Great Plains Studies, Center for

 

Date of this Version

Winter 2008

Document Type

Article

Citation

Great Plains Quarterly Volume 28, Number 1, Winter 2008, pp. 72.

Comments

Copyright 2008 by the Center for Great Plains Studies, University of Nebraska-Lincoln.

Abstract

Adele Wiseman's literary career began with the publication of her acclaimed first novel, The Sacrifice, in 1956. Public success and scholarly praise of the novel were followed by the Governor General's Literary Award for fiction. Though Wiseman continued to write plays, fiction, memoirs, and essays throughout her career, she never again enjoyed the success of her earliest novel. In The Force of Vocation, the first booklength study of Wiseman's work, Ruth Panofsky attempts to account for the rise and fall of this Jewish Canadian woman of letters.

Responding to the lack of attention to the publishing side of writers' lives in biographies of Canadian authors, Panofsky examines Wiseman as a public author, one who negotiated her career through artistic agency and a stubborn refusal to revise most of her work. Panofsky accounts for the development of Wiseman's writing career, which she suggests "can be read as the progressive loss of readership and literary recognition," by studying her interactions with literary agents, editors, publishers, and mentors as well as the reception of her work in Canada, the U.S., and Europe.

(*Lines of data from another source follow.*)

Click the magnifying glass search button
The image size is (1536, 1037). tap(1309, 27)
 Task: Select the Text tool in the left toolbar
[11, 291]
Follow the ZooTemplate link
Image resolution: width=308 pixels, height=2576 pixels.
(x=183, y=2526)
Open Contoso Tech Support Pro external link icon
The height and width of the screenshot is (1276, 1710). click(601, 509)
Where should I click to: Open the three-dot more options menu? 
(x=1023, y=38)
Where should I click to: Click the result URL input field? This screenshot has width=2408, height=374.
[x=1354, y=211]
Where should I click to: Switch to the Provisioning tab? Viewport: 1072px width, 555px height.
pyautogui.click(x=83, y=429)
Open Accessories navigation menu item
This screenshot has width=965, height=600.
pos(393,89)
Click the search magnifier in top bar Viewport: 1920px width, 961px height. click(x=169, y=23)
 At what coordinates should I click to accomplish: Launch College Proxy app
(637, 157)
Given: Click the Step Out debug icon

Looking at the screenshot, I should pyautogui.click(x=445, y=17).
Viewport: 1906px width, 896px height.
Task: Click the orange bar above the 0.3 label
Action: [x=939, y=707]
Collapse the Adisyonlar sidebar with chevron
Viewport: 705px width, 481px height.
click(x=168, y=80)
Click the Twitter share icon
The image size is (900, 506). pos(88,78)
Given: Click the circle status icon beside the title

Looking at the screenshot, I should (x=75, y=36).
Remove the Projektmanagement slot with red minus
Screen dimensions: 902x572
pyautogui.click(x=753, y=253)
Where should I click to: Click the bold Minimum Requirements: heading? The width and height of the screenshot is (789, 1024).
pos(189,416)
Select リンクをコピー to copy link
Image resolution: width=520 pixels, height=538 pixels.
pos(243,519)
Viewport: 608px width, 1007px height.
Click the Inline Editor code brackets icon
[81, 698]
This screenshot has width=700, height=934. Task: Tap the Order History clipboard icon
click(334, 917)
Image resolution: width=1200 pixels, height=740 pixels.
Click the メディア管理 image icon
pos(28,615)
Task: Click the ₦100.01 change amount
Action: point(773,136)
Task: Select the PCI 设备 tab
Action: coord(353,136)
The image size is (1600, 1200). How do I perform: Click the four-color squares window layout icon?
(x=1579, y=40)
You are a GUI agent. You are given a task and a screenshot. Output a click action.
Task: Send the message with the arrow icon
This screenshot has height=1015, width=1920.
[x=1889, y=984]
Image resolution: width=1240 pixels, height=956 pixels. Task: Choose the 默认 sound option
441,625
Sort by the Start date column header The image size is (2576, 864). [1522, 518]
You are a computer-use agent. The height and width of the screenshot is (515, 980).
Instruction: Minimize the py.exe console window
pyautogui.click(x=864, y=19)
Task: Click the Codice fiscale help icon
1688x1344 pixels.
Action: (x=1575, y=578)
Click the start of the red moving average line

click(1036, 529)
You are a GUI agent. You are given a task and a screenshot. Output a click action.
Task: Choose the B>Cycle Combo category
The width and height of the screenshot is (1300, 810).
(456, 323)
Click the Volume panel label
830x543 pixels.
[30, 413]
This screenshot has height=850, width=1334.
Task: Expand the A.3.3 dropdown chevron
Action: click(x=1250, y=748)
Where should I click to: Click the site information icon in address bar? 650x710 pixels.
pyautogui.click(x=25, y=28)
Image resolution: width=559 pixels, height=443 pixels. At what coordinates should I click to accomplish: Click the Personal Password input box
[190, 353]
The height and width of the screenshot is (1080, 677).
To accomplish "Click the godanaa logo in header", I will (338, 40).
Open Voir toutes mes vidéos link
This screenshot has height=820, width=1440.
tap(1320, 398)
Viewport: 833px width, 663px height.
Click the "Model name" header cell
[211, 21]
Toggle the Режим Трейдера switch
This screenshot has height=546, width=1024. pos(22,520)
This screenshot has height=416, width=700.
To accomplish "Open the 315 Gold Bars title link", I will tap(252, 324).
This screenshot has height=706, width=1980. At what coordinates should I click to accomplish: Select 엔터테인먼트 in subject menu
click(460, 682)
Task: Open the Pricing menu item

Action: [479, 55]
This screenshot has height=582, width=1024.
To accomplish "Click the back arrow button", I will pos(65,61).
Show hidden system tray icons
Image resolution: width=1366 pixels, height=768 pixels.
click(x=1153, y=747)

Following the success of The Sacrifice, for example, Wiseman ignored her friends' and publishers' pleas for a second novel resembling the style and content of the first. Instead, she turned to writing plays, a genre with little market potential. Similarly, Wiseman waited twelve years before seeking to publish her second novel, Crackpot. The prolonged interval between novels, coupled with the discursive, female-centered structure of the text, made it difficult for Wiseman to secure a publisher. After nearly twenty rejections, Jack McClelland of McClelland and Stewart agreed to read the manuscript, after which he recommended several changes. Committed to the integrity of her artistic vision, Wiseman agreed to few of the suggested revisions. As the title suggests, The Force of Vocation makes clear that Adele Wiseman viewed writing as a calling, one of high moral value and responsibility.